0911 2016 election results map
CNN  — 

President Donald Trump’s 2020 campaign team is exploring their chances of expanding the electoral map into five states he lost in 2016, a move driven as much by necessity as by early aggressiveness.

CNN’s Dana Bash got her hands on a memo from Trump pollster Tony Fabrizio in which he suggests that opportunity for Trump may exist in Minnesota, New Mexico, New Hampshire, Nevada and Oregon in 2020. Trump lost all five in 2016 but only two – New Hampshire and Nevada – were considered swing states. None have voted for a Republican presidential candidate since 2004 – while in Oregon (1984) and Minnesota (1972), it’s been a lot longer than that.

In each of the states, you can hand-pick a result here or there that might look encouraging for Trump. In Oregon, for example, former NBA player Chris Dudley, a Republican, came within a point of winning the governorship in 2010. In Minnesota, Trump lost to Hillary Clinton by 1.5 points – and the state has been slowly trending Republicans’ way of late. New Mexico and Nevada voted for George W. Bush in 2004.

In short: You can see the logic here. Especially when you consider the way the Trump campaign is painting these first feints at expanding the map: We are flush with cash, so why not consider building organizations in these states in the event we catch lightning in a bottle like we did in Michigan and Pennsylvania in 2016?

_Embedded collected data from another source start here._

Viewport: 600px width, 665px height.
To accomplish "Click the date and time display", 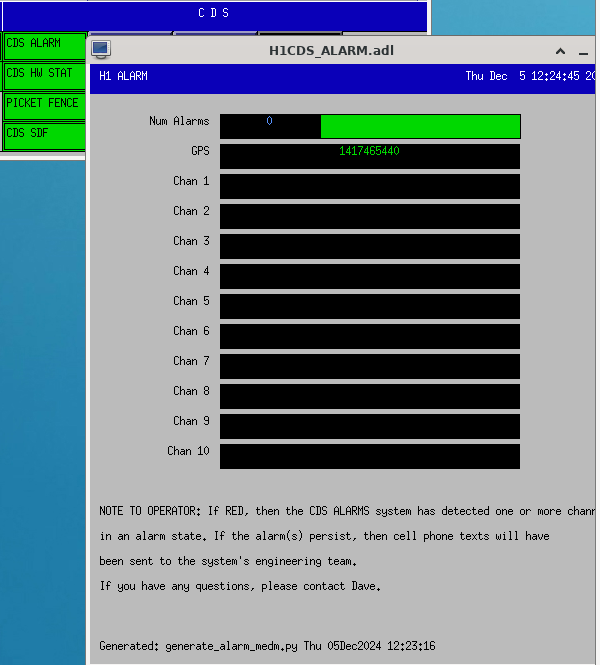I will pyautogui.click(x=530, y=76).
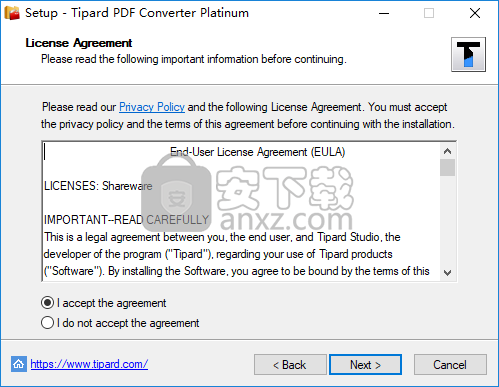Image resolution: width=499 pixels, height=387 pixels.
Task: Minimize the Setup window
Action: [384, 13]
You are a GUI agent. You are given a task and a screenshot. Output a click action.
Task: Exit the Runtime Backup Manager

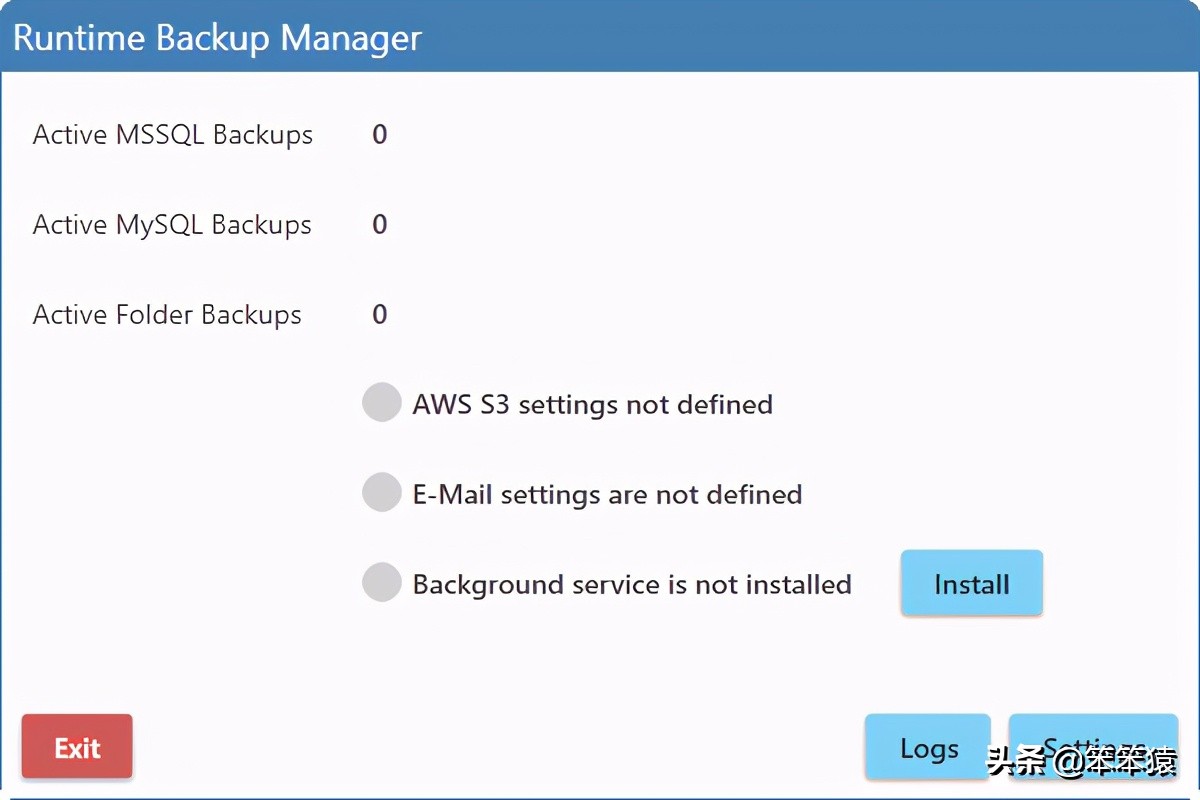click(76, 746)
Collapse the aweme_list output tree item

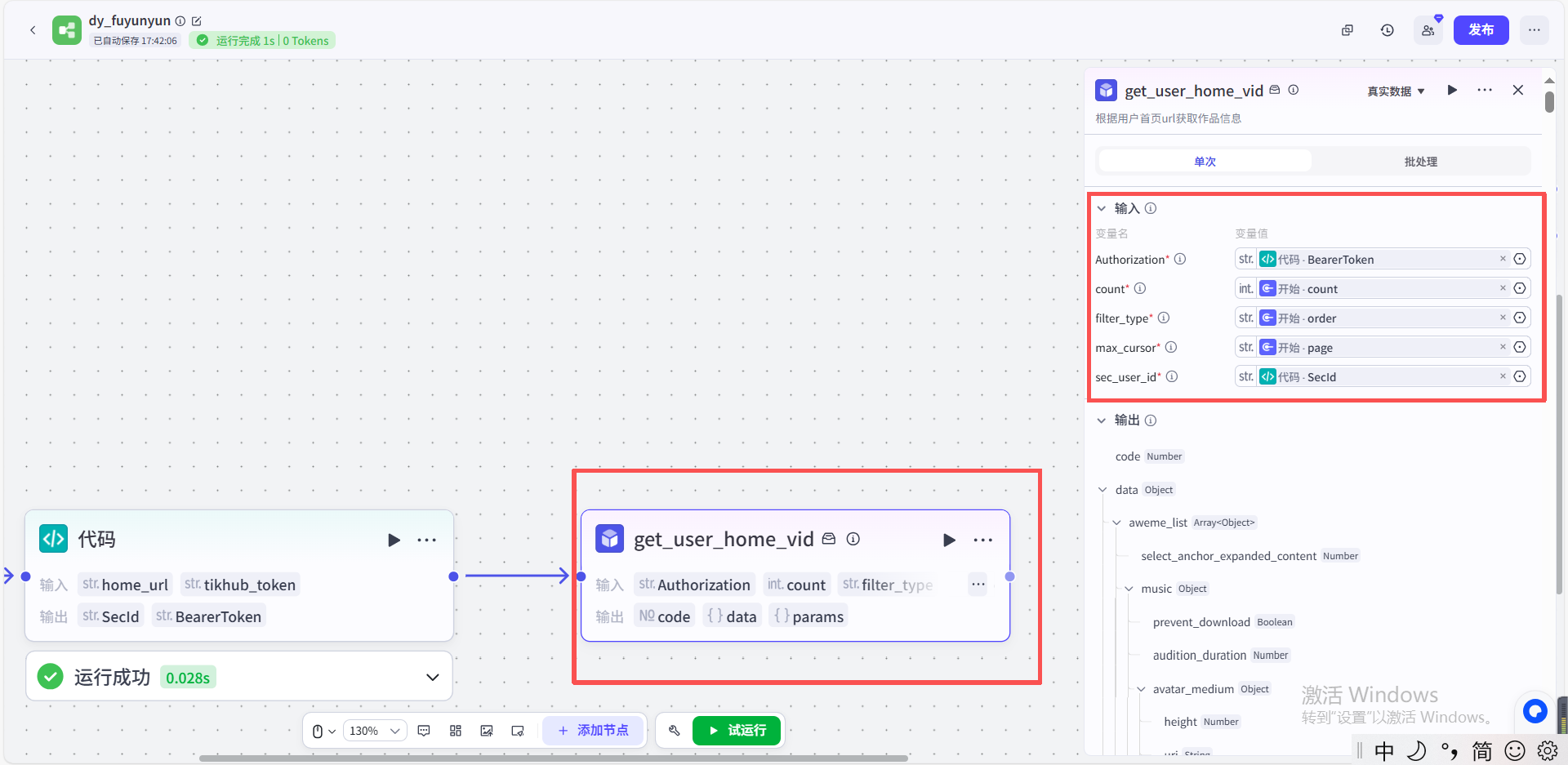1116,523
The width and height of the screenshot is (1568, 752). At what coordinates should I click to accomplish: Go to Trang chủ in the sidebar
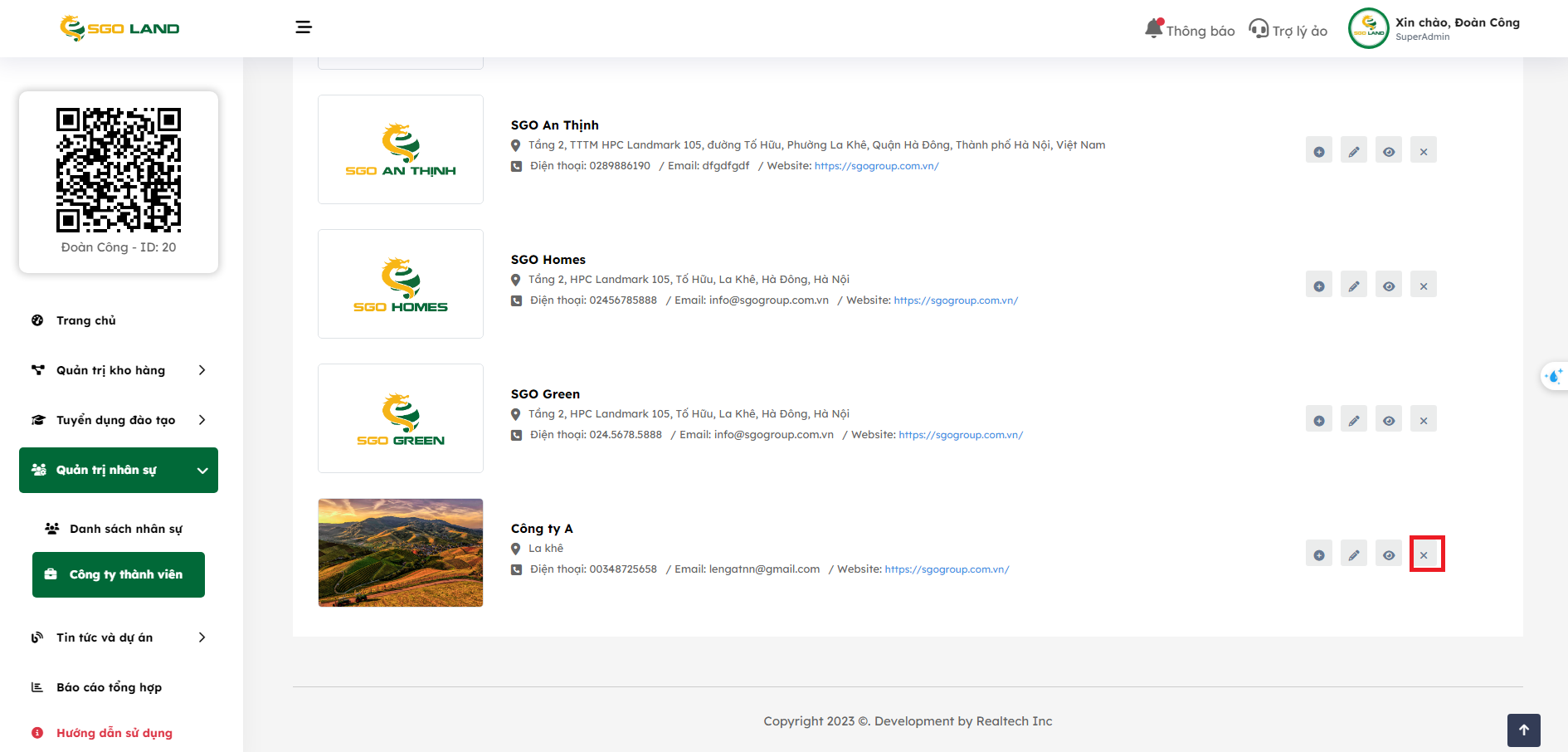85,320
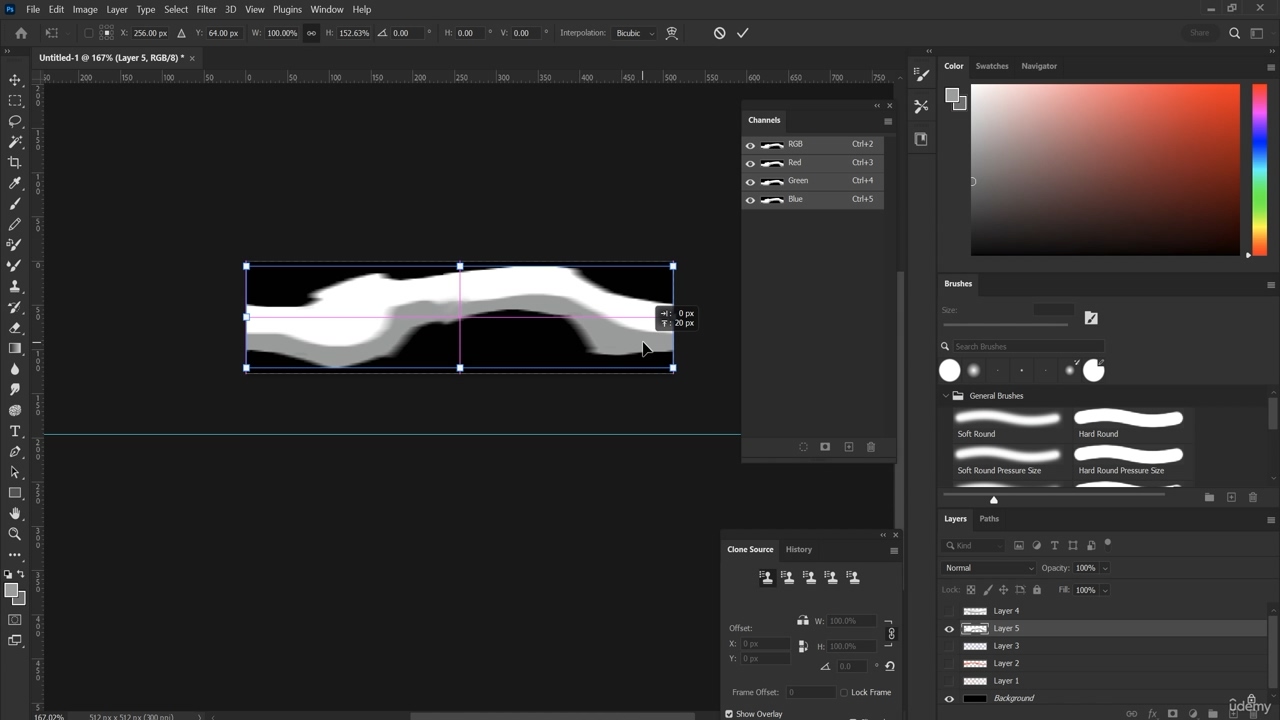Commit the transform with the checkmark
Screen dimensions: 1280x720
click(x=742, y=33)
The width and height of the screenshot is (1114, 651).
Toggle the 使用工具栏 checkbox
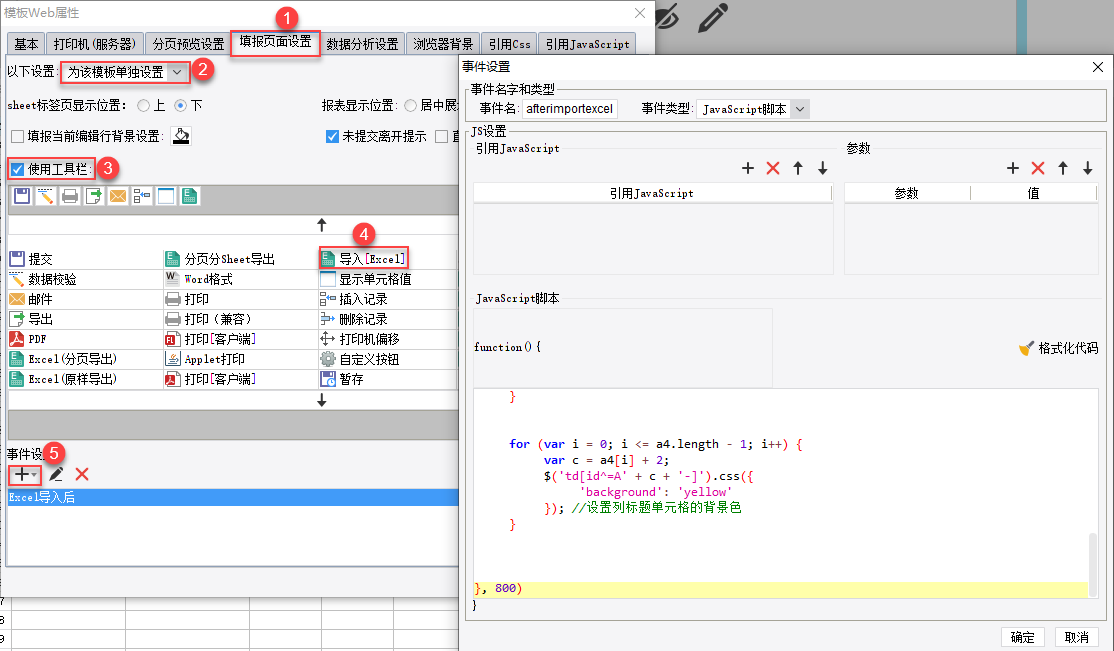17,169
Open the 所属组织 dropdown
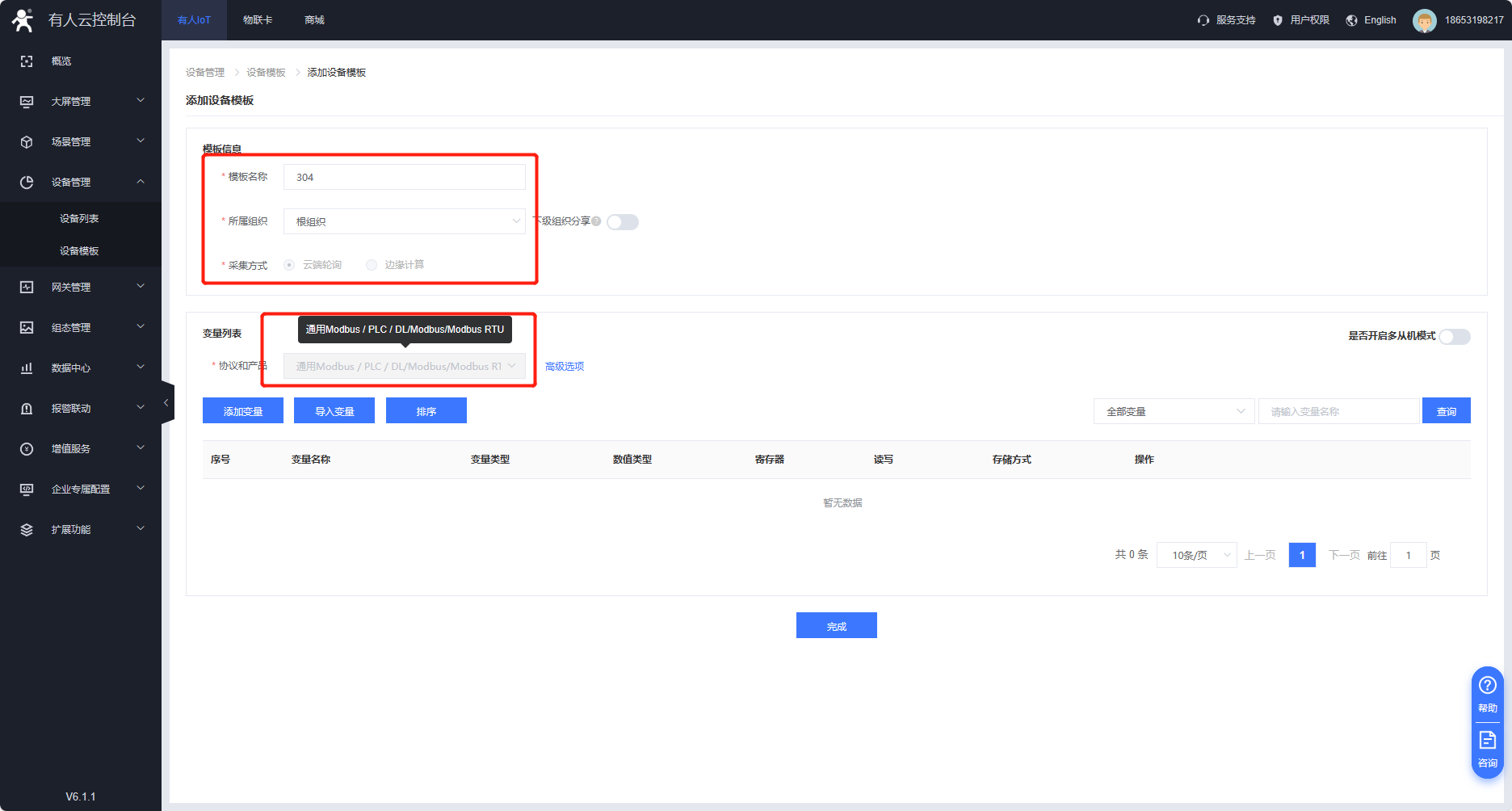The width and height of the screenshot is (1512, 811). click(x=404, y=221)
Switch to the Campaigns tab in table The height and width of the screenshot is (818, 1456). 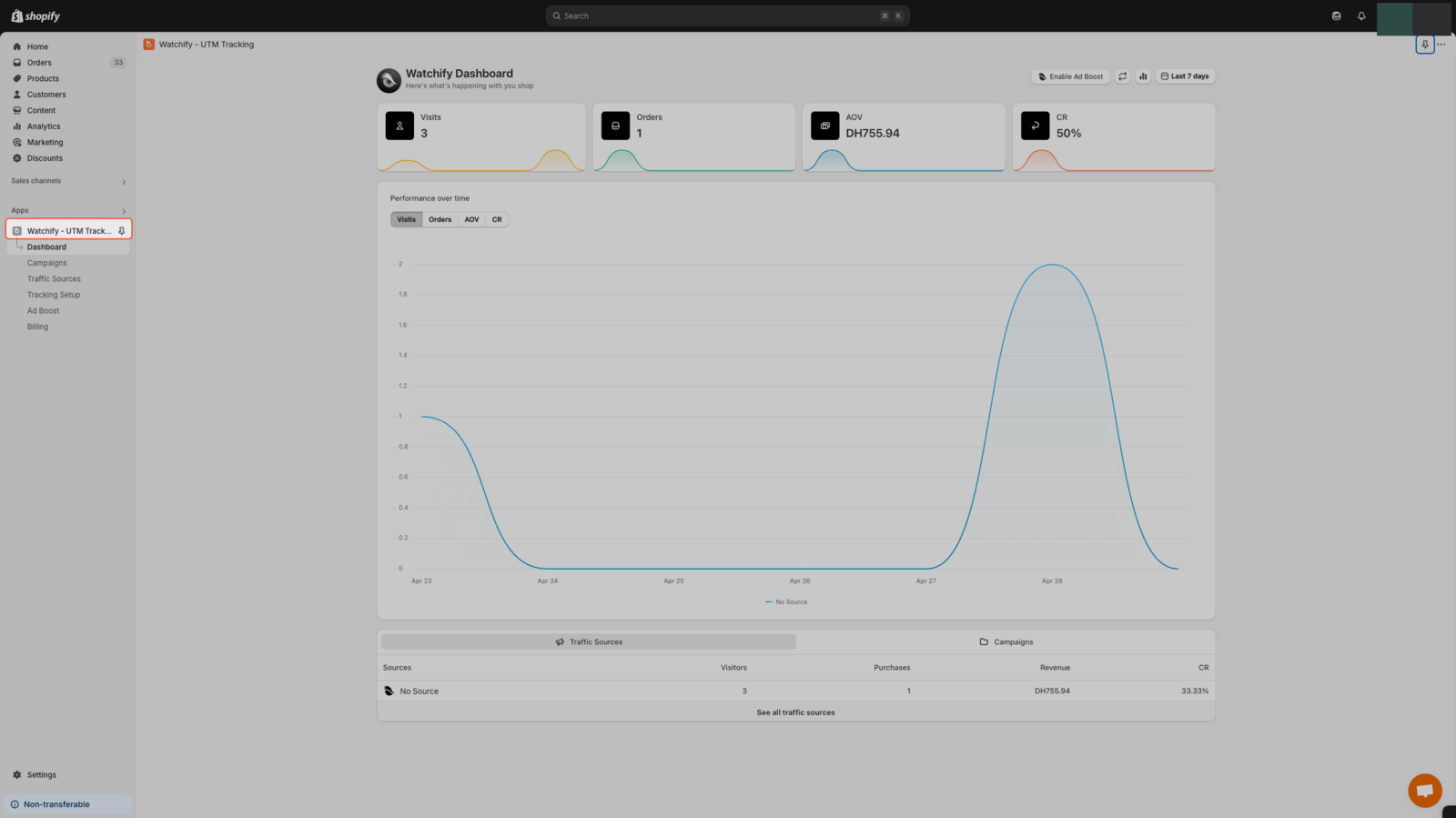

Which is, as far as it goes, true. At the end of March, Trump’s re-election campaign had already raised $97 million and had a whopping $41 million in the bank. (Trump, unlike past presidents, began raising money for his re-election race shortly after first winning the White House in 2016.) What that sort of early fundraising means is that unlike his first race, in which he was heavily outspent by Clinton in almost every swing state, Trump will have the money to build top-tier organizations in every swing state and maybe even a few non-traditional swing states.

But don’t let the Trump campaign’s spin fool you. This effort to stretch the 2020 map isn’t solely about a cash-flush campaign looking for places to spend money in search of opportunities. It’s a fundamentally defensive move, caused by the ahistorical Trump victories in typically Democratic states like Pennsylvania and Michigan combined with the incumbent’s faltering numbers in those same states.

Trump was the first Republican to win Michigan and Pennsylvania at the presidential level since George H.W. Bush in 1988. And that wasn’t for a lack of trying by Republican presidential candidates who regularly targeted both states – but especially Pennsylvania – in each of the subsequent elections.

And in both states, the 2018 midterm results suggested a snapping-back to that Democratic lineage. Democrats re-elected Sen. Debbie Stabenow in Michigan, made Democrat Gretchen Whitmer governor and won two House seats held by Republicans. In Pennsylvania, Gov Tom. Wolf (D) was easily re-elected and Democrats gained four previously-Republican-held House seats.

Polling in both states also suggest that the tide has turned against Trump. In Gallup’s 2018 state-by-state polling, just 42% of residents in Michigan and Pennsylvania approved of the job Trump is doing while 54% in both states disapproved. While that’s not totally determinative of Trump’s chances of winning either state next November, it is the sort of thing that has to worry Trump’s top strategists.

Which is why chatter has picked up – even 17 months before the election – about other places Trump could go to get to 270 electoral votes and a second term.

Let’s do some math. Trump won in 2016 with 306 electoral votes. If he loses Pennsylvania (20 electoral votes) and Michigan (16) and the rest of the map stays the same as it was in 2016, Trump is at 270 electoral votes. He gets re-elected. But with ZERO margin for error – meaning he has to win in Wisconsin and Florida, among other very closely contested states in 2016.

Which is where these five expand-the-map states come in. Combined, the five states only had 32 electoral votes in 2016 (Minnesota had the most at 10). Which isn’t a ton! But when you consider the very real possibility that Trump could be down to 270 electoral votes in his best-case (or close to it) 2020 map, you see why five electoral votes here (Nevada had six, New Mexico had five) or even four (New Hampshire) can come to really matter.

Of course, all of this may wind up being a giant head fake by the Trump campaign. An attempt to make Democrats believe that Trump is committed to pressing his financial edge – and to recalculate their own general election strategy. Could be!

But the reality is that Michigan and Pennsylvania are going to be VERY hard holds for Trump – as they would be for any Republican president. And without those two states, the path to 270 gets very narrow unless Republicans can put other states into the competitive category.